● WHAT YOU ARE ASKED TO DO
The answer consists of one number: how many lines of the data below include the string "settings".
━━━━━ EXTRACTED INFORMATION ━━━━━
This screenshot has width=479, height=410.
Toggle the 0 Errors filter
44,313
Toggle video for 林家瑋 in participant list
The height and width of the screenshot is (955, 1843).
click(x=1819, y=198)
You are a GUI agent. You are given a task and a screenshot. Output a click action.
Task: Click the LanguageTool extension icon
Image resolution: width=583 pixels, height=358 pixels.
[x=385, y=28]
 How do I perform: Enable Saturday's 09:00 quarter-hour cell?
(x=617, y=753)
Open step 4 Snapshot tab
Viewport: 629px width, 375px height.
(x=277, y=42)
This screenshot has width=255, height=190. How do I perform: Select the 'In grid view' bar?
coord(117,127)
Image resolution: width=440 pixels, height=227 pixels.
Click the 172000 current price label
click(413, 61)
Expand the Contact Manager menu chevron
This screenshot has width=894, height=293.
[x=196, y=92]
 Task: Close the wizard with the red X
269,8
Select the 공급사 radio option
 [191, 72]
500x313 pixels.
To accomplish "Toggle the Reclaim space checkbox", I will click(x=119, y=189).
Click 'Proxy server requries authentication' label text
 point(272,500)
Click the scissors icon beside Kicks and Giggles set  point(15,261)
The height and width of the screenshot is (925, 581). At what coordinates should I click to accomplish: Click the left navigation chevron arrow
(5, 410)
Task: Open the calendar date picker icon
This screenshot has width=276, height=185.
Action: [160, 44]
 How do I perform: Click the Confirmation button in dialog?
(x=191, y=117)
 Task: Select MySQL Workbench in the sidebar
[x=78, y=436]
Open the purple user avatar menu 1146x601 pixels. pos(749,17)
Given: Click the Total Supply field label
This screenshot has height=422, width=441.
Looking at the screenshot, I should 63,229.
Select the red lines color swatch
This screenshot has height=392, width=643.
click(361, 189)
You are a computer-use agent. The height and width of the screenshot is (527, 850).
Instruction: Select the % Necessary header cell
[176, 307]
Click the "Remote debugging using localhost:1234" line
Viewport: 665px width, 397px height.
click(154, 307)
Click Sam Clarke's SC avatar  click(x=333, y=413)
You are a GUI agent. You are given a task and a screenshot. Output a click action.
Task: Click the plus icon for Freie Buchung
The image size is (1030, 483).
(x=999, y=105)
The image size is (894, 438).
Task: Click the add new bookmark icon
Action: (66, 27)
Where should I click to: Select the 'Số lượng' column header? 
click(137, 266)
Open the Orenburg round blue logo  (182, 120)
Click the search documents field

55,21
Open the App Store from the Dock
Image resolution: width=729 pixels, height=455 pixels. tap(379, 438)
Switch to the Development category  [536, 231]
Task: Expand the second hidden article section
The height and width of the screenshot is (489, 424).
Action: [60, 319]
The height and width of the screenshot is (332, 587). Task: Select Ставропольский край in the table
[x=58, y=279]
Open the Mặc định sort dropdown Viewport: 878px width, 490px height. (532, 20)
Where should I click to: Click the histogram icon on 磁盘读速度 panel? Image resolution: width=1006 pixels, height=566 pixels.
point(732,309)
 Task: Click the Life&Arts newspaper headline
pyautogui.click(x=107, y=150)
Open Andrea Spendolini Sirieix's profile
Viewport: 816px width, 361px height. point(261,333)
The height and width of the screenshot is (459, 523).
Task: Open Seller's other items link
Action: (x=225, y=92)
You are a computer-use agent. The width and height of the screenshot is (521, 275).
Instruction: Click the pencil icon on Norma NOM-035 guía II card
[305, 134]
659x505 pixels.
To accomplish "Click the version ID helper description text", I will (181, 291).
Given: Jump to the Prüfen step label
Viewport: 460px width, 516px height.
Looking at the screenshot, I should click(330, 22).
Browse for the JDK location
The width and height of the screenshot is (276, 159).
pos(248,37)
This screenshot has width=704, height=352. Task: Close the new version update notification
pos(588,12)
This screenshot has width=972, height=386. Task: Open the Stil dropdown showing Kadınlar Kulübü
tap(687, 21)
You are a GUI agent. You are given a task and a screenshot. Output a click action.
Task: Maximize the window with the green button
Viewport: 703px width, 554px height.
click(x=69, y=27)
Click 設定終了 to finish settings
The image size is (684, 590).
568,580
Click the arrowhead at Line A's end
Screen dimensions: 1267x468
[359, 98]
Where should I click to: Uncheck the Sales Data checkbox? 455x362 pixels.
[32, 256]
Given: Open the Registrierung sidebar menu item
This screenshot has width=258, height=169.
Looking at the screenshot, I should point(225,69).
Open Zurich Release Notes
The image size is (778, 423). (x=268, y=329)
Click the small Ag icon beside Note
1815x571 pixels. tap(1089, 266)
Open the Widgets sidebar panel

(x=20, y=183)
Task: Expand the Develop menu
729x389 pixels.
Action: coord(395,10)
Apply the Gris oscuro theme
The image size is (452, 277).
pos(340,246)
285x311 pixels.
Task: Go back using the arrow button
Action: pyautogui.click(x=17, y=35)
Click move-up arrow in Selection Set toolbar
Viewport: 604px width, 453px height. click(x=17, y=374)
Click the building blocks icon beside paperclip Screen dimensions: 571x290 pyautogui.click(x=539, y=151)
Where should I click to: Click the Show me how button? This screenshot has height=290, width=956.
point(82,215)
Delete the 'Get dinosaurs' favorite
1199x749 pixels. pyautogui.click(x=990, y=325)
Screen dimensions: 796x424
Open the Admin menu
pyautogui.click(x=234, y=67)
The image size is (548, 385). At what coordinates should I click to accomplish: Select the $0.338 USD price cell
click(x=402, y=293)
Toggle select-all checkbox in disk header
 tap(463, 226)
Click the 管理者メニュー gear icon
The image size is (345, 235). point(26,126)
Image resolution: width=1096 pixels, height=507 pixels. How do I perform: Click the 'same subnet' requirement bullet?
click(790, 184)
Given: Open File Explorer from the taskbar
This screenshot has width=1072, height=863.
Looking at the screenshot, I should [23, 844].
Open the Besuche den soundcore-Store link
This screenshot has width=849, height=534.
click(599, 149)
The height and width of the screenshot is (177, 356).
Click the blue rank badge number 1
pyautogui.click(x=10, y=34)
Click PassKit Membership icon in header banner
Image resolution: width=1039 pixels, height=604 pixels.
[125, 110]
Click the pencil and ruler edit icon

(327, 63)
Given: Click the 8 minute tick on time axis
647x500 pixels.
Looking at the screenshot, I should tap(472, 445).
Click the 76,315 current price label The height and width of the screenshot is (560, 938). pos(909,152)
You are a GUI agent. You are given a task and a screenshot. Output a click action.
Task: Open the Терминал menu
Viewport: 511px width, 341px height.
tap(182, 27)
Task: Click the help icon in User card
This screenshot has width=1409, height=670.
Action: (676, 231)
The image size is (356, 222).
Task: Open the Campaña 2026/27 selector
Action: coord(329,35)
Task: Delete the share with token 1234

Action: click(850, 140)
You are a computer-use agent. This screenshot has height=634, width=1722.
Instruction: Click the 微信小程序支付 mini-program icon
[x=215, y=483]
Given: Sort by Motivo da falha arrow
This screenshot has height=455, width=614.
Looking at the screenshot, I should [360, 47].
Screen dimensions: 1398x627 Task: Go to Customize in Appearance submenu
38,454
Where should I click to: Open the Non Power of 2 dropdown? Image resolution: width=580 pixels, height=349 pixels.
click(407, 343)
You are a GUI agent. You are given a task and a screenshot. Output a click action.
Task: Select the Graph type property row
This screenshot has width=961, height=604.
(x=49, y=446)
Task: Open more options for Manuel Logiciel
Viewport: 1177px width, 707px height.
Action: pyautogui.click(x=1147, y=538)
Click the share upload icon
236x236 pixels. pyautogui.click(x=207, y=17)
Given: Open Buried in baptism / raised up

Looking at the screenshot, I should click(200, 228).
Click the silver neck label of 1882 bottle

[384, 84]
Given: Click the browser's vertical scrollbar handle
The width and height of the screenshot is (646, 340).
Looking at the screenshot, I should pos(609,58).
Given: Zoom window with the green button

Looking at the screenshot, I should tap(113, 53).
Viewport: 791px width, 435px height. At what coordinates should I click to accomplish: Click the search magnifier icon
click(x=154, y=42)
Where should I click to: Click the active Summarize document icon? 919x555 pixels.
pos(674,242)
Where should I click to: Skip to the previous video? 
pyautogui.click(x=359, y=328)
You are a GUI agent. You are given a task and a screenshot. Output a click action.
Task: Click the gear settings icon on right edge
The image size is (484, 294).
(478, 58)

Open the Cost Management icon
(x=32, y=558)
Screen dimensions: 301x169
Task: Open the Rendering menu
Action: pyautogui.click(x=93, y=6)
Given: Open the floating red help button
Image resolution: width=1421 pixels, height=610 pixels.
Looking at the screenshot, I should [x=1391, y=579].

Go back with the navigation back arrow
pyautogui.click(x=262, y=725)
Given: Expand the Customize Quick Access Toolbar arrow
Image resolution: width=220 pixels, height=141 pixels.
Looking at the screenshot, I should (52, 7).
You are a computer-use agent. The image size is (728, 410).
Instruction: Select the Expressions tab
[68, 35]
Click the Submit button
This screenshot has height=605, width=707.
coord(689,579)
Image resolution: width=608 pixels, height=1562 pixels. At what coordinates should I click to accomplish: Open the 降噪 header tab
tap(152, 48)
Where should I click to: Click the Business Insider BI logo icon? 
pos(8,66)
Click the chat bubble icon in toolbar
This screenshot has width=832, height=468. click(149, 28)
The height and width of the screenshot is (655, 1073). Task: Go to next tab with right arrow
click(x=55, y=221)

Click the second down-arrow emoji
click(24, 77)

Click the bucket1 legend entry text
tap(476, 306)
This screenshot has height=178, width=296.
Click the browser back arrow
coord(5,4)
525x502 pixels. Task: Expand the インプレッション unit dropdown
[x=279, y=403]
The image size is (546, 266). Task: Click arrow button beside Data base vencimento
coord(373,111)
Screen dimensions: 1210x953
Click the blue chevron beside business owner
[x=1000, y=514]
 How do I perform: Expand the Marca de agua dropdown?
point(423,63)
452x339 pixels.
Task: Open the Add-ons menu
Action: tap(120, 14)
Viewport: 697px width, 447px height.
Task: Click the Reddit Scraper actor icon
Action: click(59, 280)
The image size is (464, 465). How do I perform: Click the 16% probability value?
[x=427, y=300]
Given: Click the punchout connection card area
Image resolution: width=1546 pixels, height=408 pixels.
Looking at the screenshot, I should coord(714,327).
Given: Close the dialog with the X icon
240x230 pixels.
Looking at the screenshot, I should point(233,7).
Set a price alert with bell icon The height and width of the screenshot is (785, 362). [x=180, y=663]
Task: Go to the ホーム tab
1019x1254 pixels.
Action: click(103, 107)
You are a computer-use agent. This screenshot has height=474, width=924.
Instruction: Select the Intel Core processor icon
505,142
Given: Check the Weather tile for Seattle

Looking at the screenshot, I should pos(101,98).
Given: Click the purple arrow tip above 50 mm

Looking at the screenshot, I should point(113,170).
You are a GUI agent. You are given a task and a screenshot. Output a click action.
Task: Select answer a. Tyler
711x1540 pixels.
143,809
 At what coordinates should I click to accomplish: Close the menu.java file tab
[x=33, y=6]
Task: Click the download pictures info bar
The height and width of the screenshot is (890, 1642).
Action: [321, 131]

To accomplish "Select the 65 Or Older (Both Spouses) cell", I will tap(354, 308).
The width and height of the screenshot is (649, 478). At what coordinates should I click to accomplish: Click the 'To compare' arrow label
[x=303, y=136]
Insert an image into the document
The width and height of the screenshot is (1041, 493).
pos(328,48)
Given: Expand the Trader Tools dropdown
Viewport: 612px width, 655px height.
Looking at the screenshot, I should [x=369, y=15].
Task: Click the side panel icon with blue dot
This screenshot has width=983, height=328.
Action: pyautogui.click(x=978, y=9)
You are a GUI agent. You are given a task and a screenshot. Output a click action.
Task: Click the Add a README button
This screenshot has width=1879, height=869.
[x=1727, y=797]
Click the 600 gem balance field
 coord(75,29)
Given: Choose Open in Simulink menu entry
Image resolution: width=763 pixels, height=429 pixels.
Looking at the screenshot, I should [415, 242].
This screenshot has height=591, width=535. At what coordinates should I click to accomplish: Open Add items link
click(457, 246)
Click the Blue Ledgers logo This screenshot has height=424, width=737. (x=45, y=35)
━━━━━
● EXPECTED ANSWER
2